● **Required tasks**:
• A. Reproduce the article on NFTs and restaurants word for word from "If none of that" to "interact with restaurants?".
• B. Answer these from the article on NFTs and restaurants:
(i) Whose new loyalty program lets customers earn NFTs?
(ii) In which state is the cryptocurrency-themed restaurant?
(iii) What does NFT stand for?

● **Text block**:
This year, you could earn NFTs using Starbucks’s new loyalty program, buy an NFT for a monthly standing reservation at some of the country’s top restaurants, join a members-only restaurant that proves membership through NFTs, or pay real dollars to eat real food at a cryptocurrency-themed restaurant in California.
If none of that made sense to you, you’re not alone. Restaurants, once places for interaction in the physical world, have embraced the digital realm—and are figuring out how to profit from it. So what is an NFT? And how might NFTs affect how we’ll interact with restaurants?
WHAT IS AN NFT?
NFT stands for non-fungible token, which is a one-of-a-kind digital asset. And to understand NFTs, you have to know a little bit about the blockchain. The blockchain is a database where records (like sales of NFTs) are stored across multiple places—the digital equivalent of reminding yourself of something with an alert on your phone, a post-it on the fridge, and a note on the back of your hand at the same time.

● **Collected data**:
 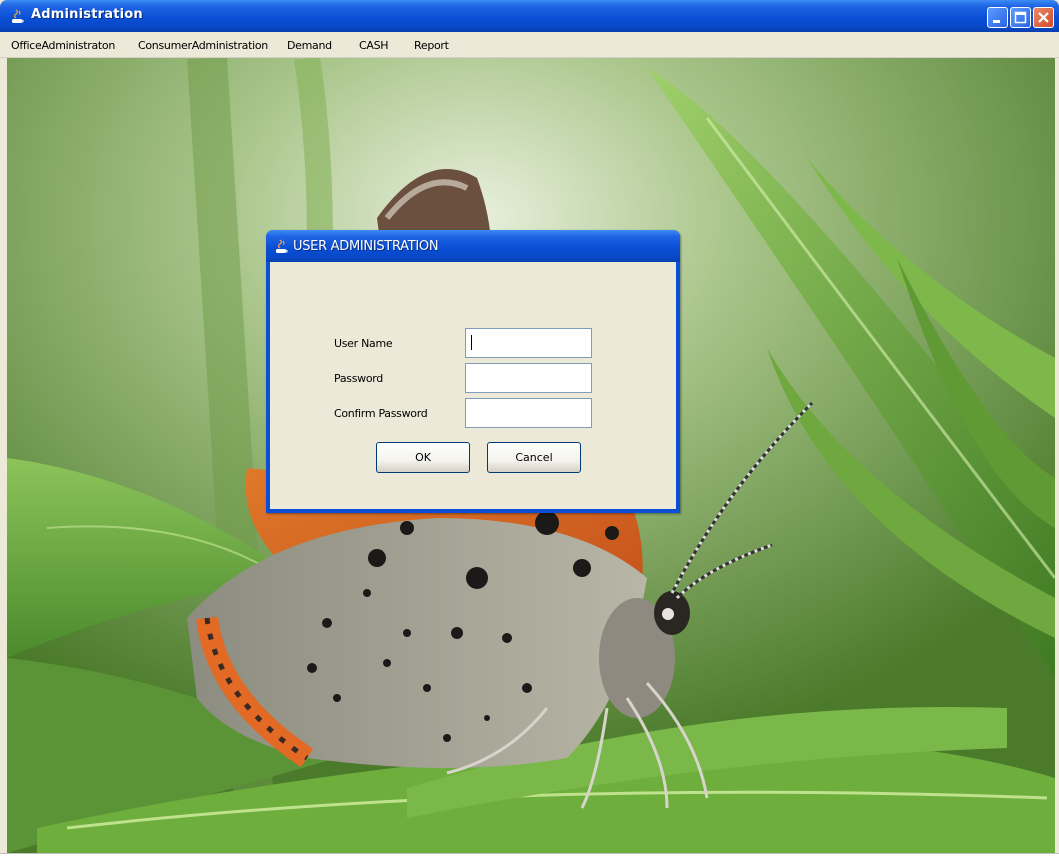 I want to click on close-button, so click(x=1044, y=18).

● **Results by task**:
• A.
If none of that made sense to you, you’re not alone. Restaurants, once places for interaction in the physical world, have embraced the digital realm—and are figuring out how to profit from it. So what is an NFT? And how might NFTs affect how we’ll interact with restaurants?

• B.
(i) Starbucks's
(ii) California
(iii) Non-fungible token